Advantages of Blockchain Bridges
The primary advantage of blockchain bridges lies in enhancing interoperability. Through blockchain bridges, tokens, assets, and data can be smoothly exchanged between Layer 1 and Layer 2 protocols, as well as various sidechains. For example, once Bitcoin users hold WBTC, they can utilize decentralized applications (DApps) and decentralized finance (DeFi) services within the Ethereum ecosystem. Interoperable blockchains will be key to success in the industry’s future.
Additionally, blockchain bridges can improve scalability. Some blockchain bridges can handle a large volume of transactions, thereby increasing efficiency. For instance, the decentralized bidirectional bridge between Ethereum and Polygon serves as a scalability solution, allowing users to benefit from faster transaction speeds and lower costs.

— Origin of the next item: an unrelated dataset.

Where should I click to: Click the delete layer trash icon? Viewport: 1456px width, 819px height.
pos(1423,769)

Risks Associated with Blockchain Bridges
Despite the many advantages of blockchain bridges, various limitations exist. Attackers have exploited vulnerabilities in the smart contracts of certain blockchain bridges, maliciously stealing significant amounts of cryptocurrency.

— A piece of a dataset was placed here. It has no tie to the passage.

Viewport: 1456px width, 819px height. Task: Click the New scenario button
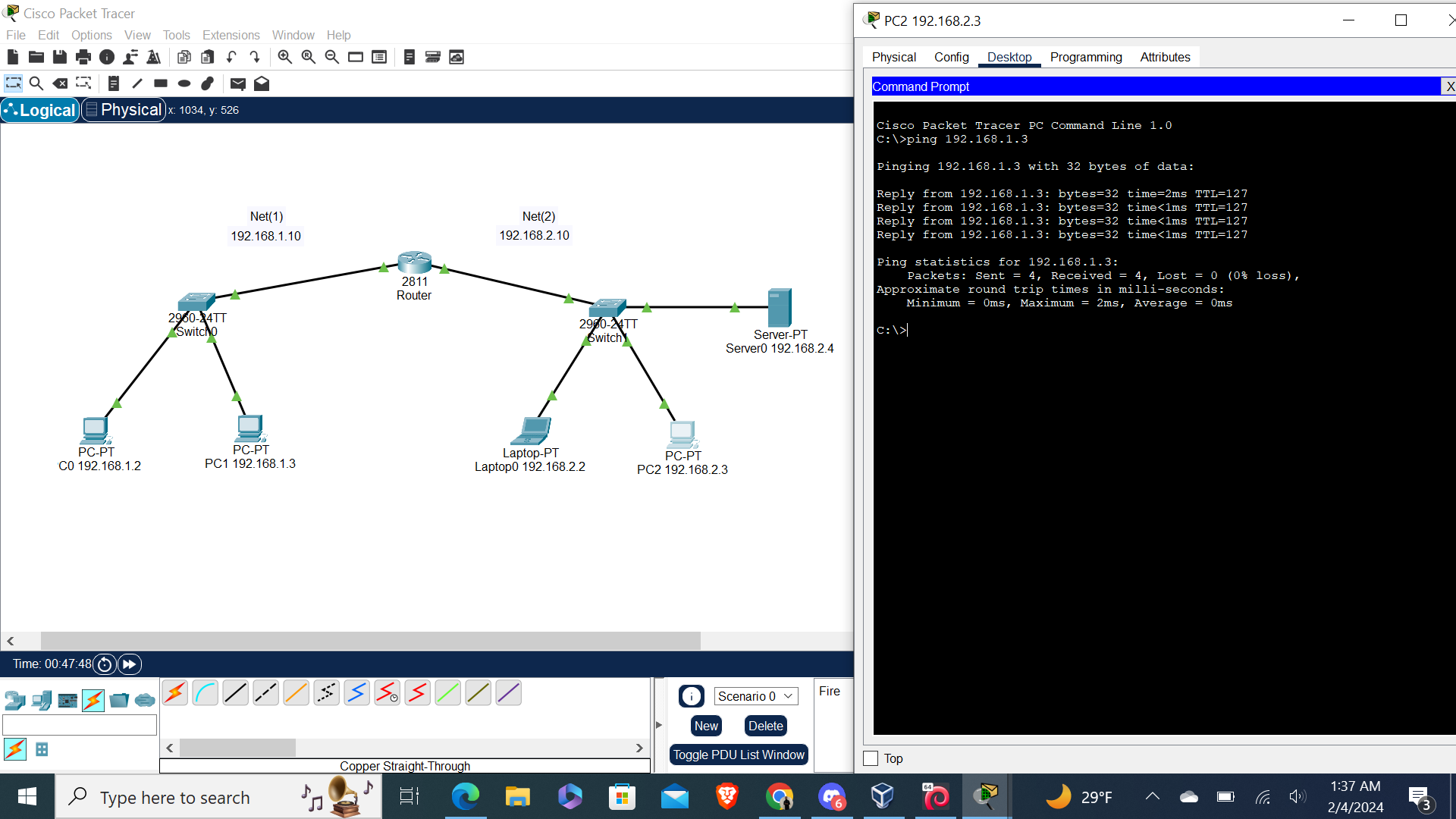pyautogui.click(x=705, y=726)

Users of custodial bridges also face custodial risks. In theory, the centralized entity behind a custodial bridge has the ability to misappropriate user funds. Therefore, if opting for a custodial bridge, it is advisable to choose one with a solid track record and established reputation.
Moreover, technical limitations may lead to transaction rate bottlenecks. The throughput limits of a single chain can hinder the realization of large-scale blockchain interoperability.

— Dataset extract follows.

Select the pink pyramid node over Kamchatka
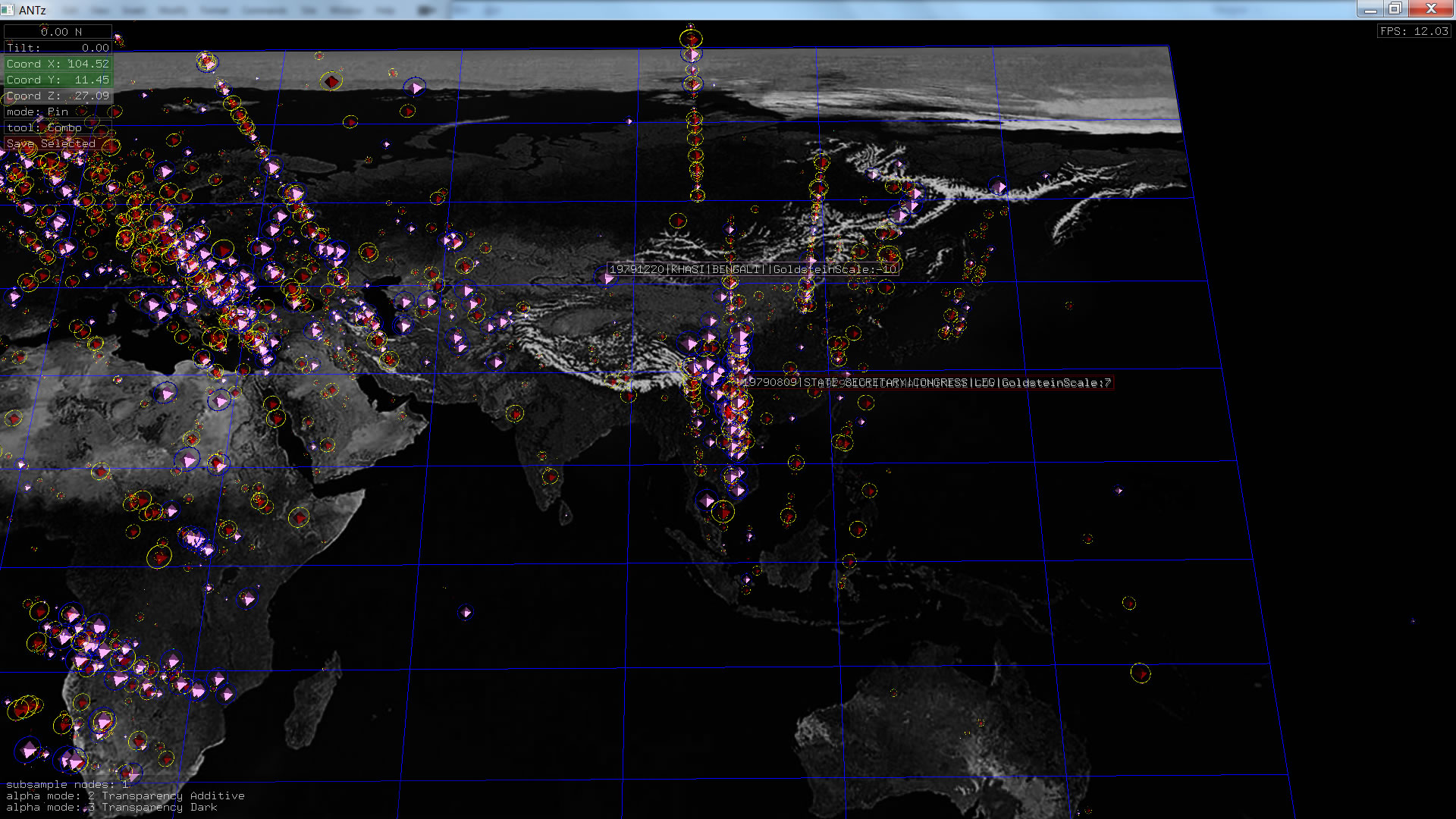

While bridging can alleviate congestion on busy networks, transferring assets to another chain does not fundamentally solve scalability issues, as users do not always access the same set of DApps and services. For example, certain Ethereum DApps may not be accessible on the Polygon bridge, thereby limiting scaling efficiency.
Finally, blockchain bridges may introduce trust-related risks concerning the underlying protocols. As blockchain bridges connect different blockchains, the overall security of the interconnected network is contingent upon the strength of its weakest link.
Future Prospects of Blockchain Bridges
The revolutionary nature of the internet lies in its high level of interoperability, and blockchain bridges play a crucial role in enhancing the interoperability and adoption of the blockchain industry. This technological innovation allows users to freely exchange assets across multiple blockchain protocols. As the use of blockchain bridges, user base, and total transaction volume significantly increase, their impact continues to grow.
With the internet transitioning to Web3, the demand for blockchain bridges is expected to rise. Future innovations will provide users and developers with greater scalability and efficiency. Additionally, new solutions may emerge to address security challenges associated with bridging. To achieve an open, decentralized blockchain ecosystem with interoperability, blockchain bridges are indispensable.
Conclusion
Continuous innovation drives the development of the blockchain industry. From the emergence of pioneering protocols like Bitcoin and Ethereum to the rapid proliferation of various new Layer 1 and Layer 2 blockchains, the number of cryptocurrencies and tokens is increasing swiftly.
As each innovative product is constrained by its independent rules and technologies, they require blockchain bridges to achieve connectivity. Through bridging, blockchain ecosystems become more cohesive, enhancing interoperability and improving scalability and efficiency. However, cross-chain bridges have also faced multiple attacks, highlighting the need for ongoing efforts to enhance the security and robustness of bridging designs.